None of his troubles are my troubles any more. And for that I am truly thankful today.
I am thankful to be free and safe. I am thankful for the clarity I now have, that I didn’t have even seven months ago when I first told him I was done. I am thankful for the therapist who has helped me understand so much about what has happened to me; teaching me about what a psychopath is, and a narcissist, and what emotional abuse is, and spiritual abuse, and sexual abuse, and physical abuse. Empowering me with confidence and strength to ensure I never again fall into such a dangerous situation.
I am thankful for the support groups I’ve found, with men and women who have gone through similar experiences and can help me feel better with their shared words of insight and wisdom.
I am thankful for my parents, who never backed down or gave in, even when I’d beg them to accept Randall as my partner.
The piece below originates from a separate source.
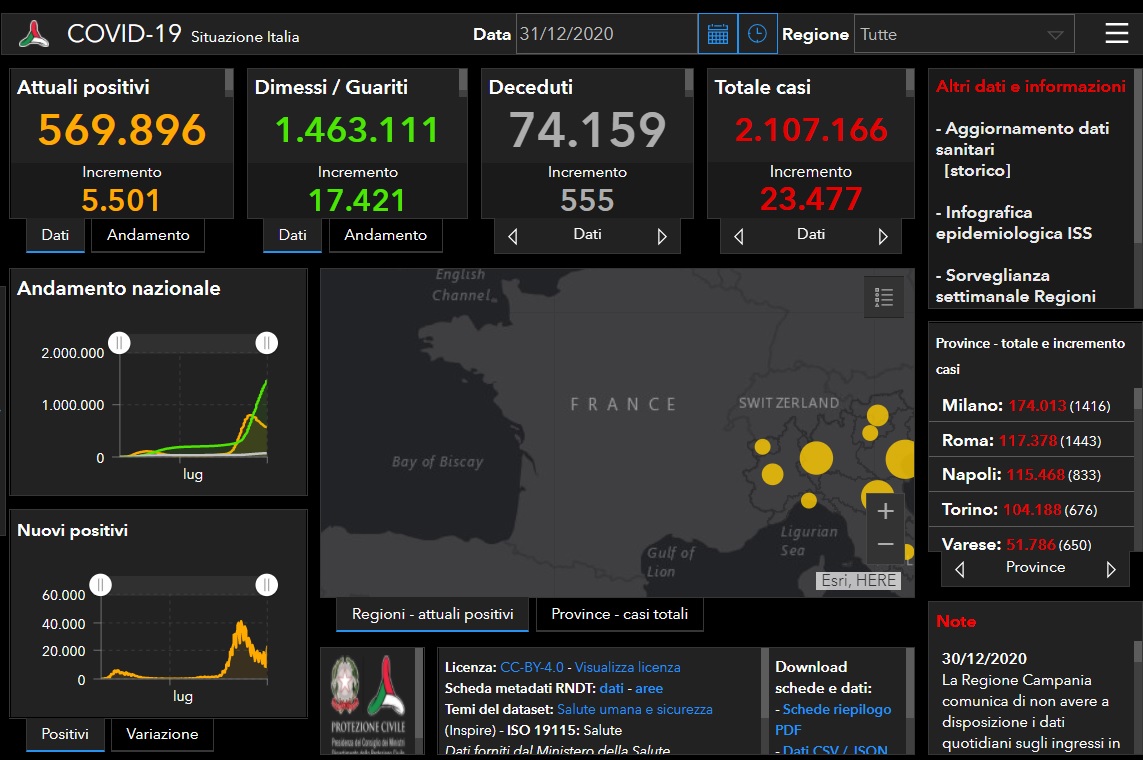
Task: Open the calendar date picker icon
Action: [717, 34]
I am thankful for their courage, even as they’d do things that led to my being horribly stressed in the moment; what they did forced the issue with Randall, and because of that, I saw his true colors. I might not have seen that if they hadn’t done in the end what they did.
I am thankful for the rest of my family, who I’ll get to see tomorrow and converse with. I am thankful for the peace I know will surround that table.
I am thankful for my career, and for the business partner who stood by me even when Randall went off the rails and called her telling her all kinds of horrible things about me. Sameera stood by me and didn’t bat an eye, and for that I’ll always be thankful; but then again, she’ll tell you that she always thought he was a psychopath so she wasn’t surprised when it all blew up.
As it turns out I was basically the only one apparently who didn’t know and see him for what he actually was. But then again, that’s normal in abusive situations. I’m thankful I know that too!
I’m thankful for my beautiful friends. For Kelsey, who has loved me and supported me every day since I met her freshman year of college over ten years ago (wow!). For Ashley, who has sat with me on the phone as I’ve cried and wept and yelled and screamed and railed at how much I hurt on the inside. My wifey, I call her; and I mean it with all my heart. I wouldn’t be anywhere without their love.
Overall, I’m just thankful. Period. I have no idea what the future holds at this point. No idea if I’ll ever dare try and find love again. No idea how long the whole healing process will really take. No idea where my business ventures and goals will take me. But I’m thankful…because right now I’m looking forward to it again, without any sense of dread or foreboding. Without any fear of being treated badly if I have the wrong answer to a question, or the wrong response to a statement.
My life is my own again. Wholly my own. And that is something to celebrate. Something to be thankful for, today and every day going forward.